A new study of the ultra-hot Jupiter WASP-121b has revealed a surprising discovery about its formation, challenging existing theories about how gas giants form. The research, led by Peter Smith of Arizona State University, used the Immersion GRating INfrared Spectrograph (IGRINS) on the Gemini South telescope in Chile to analyze the planet's atmosphere.
WASP-121b is a gas giant that orbits its star so closely that its dayside temperature reaches over 2,500 degrees Celsius. This extreme heat vaporizes elements like iron, magnesium, and silicon, making them detectable via spectroscopy. The observations showed that WASP-121b has a high rock-to-ice ratio, indicating that it accreted an excess of rocky material while it was forming.

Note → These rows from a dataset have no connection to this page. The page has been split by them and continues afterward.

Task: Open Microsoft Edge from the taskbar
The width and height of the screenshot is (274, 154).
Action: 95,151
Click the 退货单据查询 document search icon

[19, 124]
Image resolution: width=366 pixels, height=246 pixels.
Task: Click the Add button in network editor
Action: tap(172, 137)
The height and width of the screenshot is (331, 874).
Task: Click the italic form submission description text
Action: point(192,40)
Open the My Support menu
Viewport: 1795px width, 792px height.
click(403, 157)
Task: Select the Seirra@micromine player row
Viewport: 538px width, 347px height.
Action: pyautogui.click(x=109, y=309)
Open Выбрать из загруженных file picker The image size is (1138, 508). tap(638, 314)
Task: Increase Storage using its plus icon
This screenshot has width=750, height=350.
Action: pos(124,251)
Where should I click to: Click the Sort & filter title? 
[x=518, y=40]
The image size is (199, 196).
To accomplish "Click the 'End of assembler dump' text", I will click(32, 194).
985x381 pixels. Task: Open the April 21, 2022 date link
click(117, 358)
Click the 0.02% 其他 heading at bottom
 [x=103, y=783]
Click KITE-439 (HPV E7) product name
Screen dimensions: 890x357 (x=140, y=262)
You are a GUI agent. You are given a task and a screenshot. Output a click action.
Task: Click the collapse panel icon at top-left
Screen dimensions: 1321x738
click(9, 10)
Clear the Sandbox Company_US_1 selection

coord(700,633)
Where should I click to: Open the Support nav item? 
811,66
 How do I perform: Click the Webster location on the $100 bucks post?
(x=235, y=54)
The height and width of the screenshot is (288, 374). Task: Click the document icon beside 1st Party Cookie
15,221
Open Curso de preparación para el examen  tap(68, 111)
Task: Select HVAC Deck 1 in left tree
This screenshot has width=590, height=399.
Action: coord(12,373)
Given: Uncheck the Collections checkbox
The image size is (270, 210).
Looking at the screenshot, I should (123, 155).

This finding is surprising because it's generally believed that gas giants need solid ices to form in the outer regions of protoplanetary disks. The high rock-to-ice ratio suggests that WASP-121b formed in a region of the disk where it was too hot for ices to condense. This challenges the current understanding of how gas giants form and may require a reassessment of planet formation models.
The study also revealed remarkable characteristics of WASP-121b's atmosphere. Strong winds blow the vaporized metals to the planet's nightside, where it is cool enough for them to condense and rain out, creating a phenomenon of calcium rain.
This research highlights the capabilities of IGRINS, a high-resolution infrared spectrograph that allows scientists to measure the chemical composition of exoplanet atmospheres with unprecedented detail. The instrument's success has led to the development of IGRINS-2, which is now in operation on the Gemini North telescope in Hawaii.